Media Beat: November 21, 2018

By David Farrell

Kingston man selling father’s vintage radio collection

A working collection of 200+ tube, bakelite, art deco and transistor radios is being auctioned off online as CityNews’ Audra Brown reports. Stephen Crosier from the Kingston Whig-Standard has the backstory, and the auction can be found online here.

Virgin Radio line-up changes in Toronto, Edmonton

Broadcast Dialogue reports that almost all of its on-air lineup has been ousted, further speculating that Bell Media may be gearing up for a brand flip for the station. Meantime Mike Bone’s Toronto Mike blog is reporting that the morning show in Edmonton is blown out.

English soccer clubs reach $1-billion broadcasting deal

English soccer clubs below the Premier League have concluded a domestic broadcasting deal worth £595-million ($1-billion) over the next five years. – AP


Garden shed broadcaster lands Beeb show

After 44 years from playing records in his garden shed to an audience of one, Deke Duncan, now 73, has landed a one-hour show on a local BBC affiliate station. The station was the subject of a BBC Nationwide report, recently tweeted by BBC Archive, prompting BBC Three Counties radio to track him down. – BBC News

Just how bleak is the future of traditional TV?
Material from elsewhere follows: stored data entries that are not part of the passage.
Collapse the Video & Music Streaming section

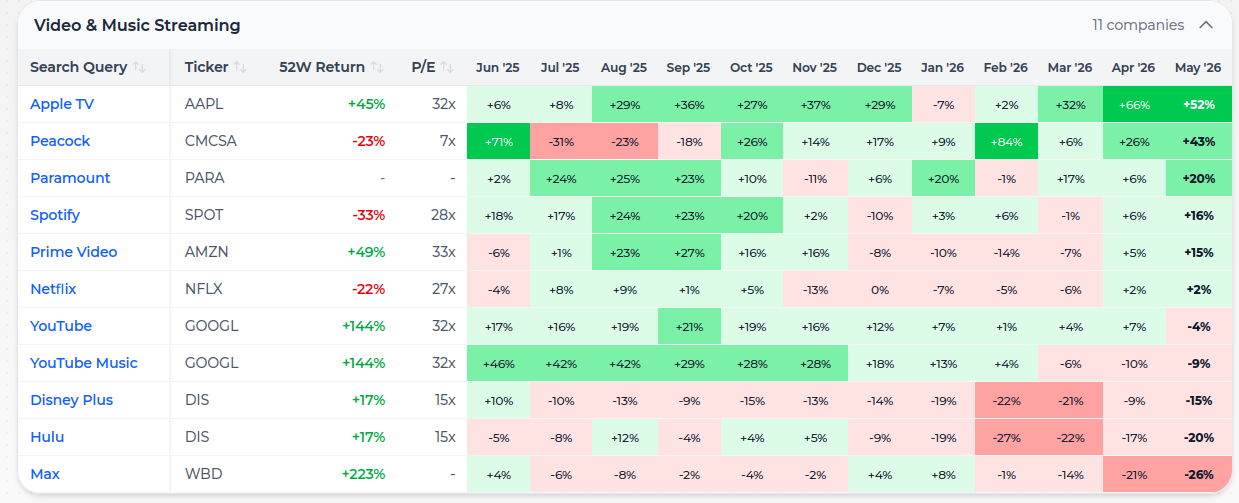[1206, 25]
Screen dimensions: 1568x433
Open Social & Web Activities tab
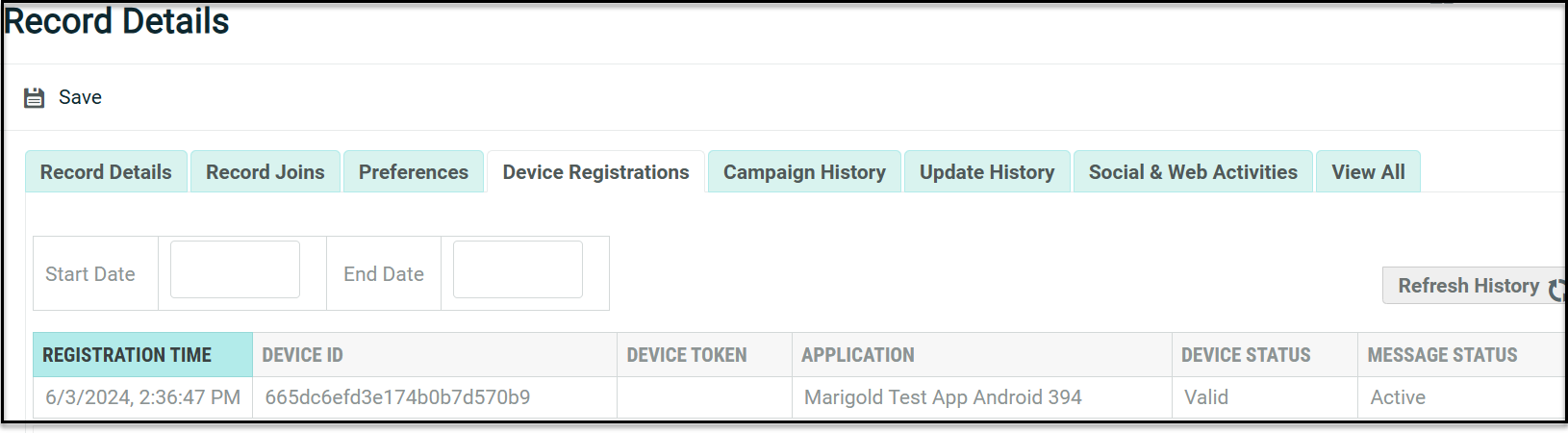point(1193,172)
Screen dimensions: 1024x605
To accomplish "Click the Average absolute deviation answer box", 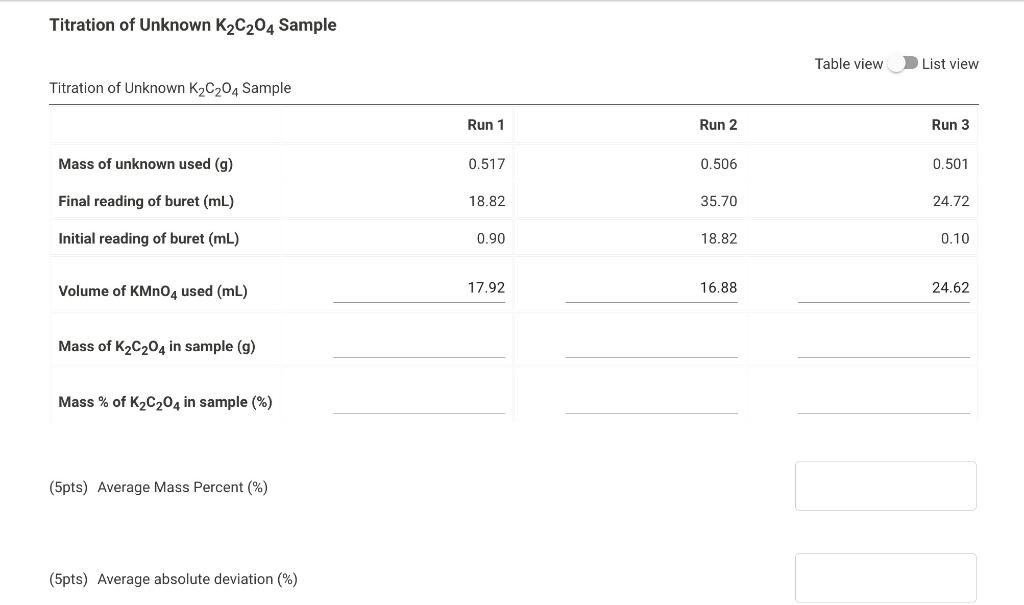I will [x=885, y=577].
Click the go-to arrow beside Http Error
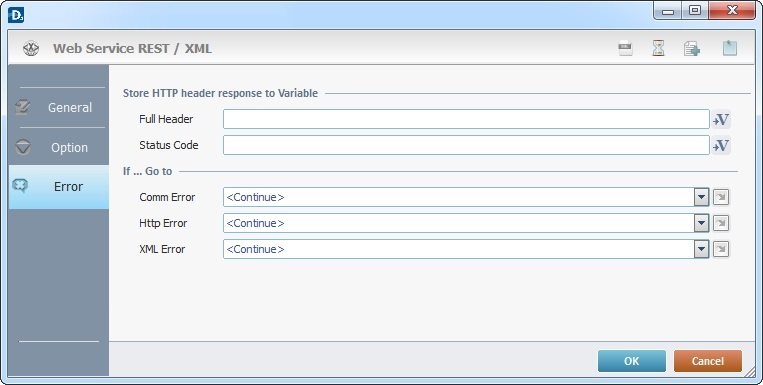The image size is (763, 385). (721, 223)
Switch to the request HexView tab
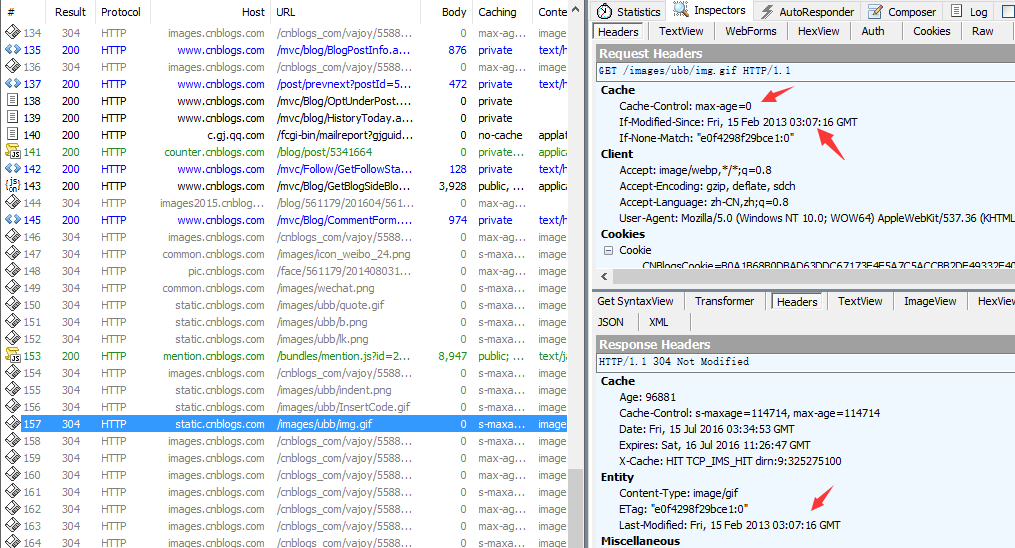Image resolution: width=1015 pixels, height=548 pixels. coord(818,32)
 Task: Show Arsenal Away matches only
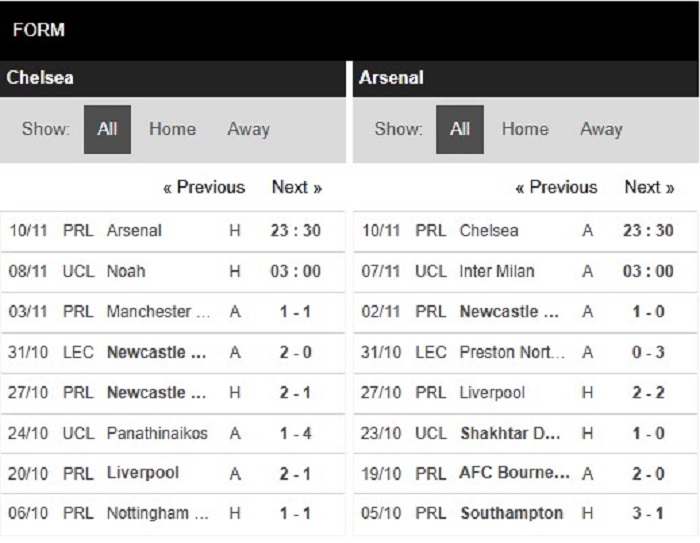601,129
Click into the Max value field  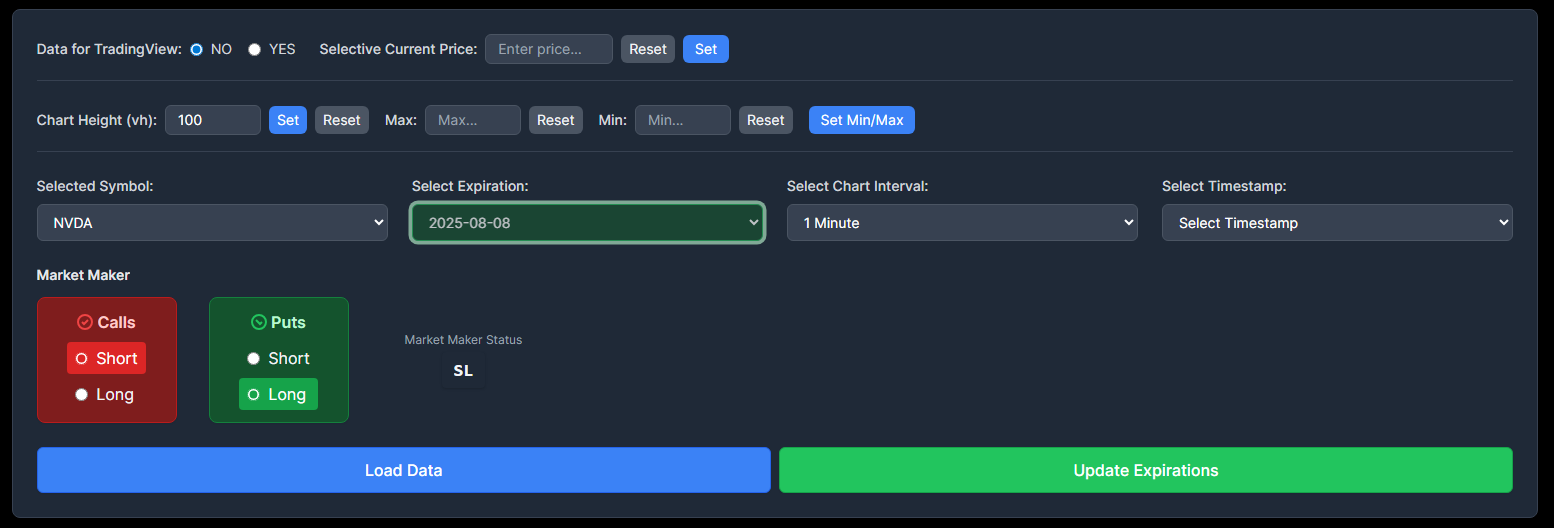click(x=472, y=120)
Though cord-cutting and cord-shaving remain a challenge for traditional pay TV providers, the vast majority of consumers in the U.S. say they’re still not ready to give up on what they consider “proven and deeply established sources of entertainment” via their cable, satellite or telco TV service(s) and have no plans to drop what they’re used to. This includes the majority of the important 18-to-34-year-old age group (58%), as well as 69% of people ages 35-to-49 and 80% of those 50 and over. – Dana Feldman, Forbes

Inside the two years that shook Facebook–and the world

This notion that Facebook is an open, neutral platform is almost like a religious tenet inside the company. When recruits come in, they are treated to an orientation lecture by Chris Cox, the company’s chief product officer, who tells them Facebook is an entirely new communications platform for the 21st century, as the telephone was for the 20th. But if anyone inside Facebook is unconvinced by religion, there is also Section 230 of the 1996 Communications Decency Act to recommend the idea. This is the section of US law that shelters internet intermediaries from liability for the content their users post. If Facebook were to start creating or editing content on its platform, it would risk losing that immunity—and it’s hard to imagine how Facebook could exist if it were liable for the many billion pieces of content a day that users post on its site. – Nicholas Thompson and Fred Vogelstein, Wired


The Facebook era is over

While the chattering class of Silicon Valley will brush this story aside as another PR snafu and talk about Facebook’s powerful and monopolistic network effects–where the value of the network grows with each new user who joins–that analysis alone misses the fundamental shifts happening under our feet.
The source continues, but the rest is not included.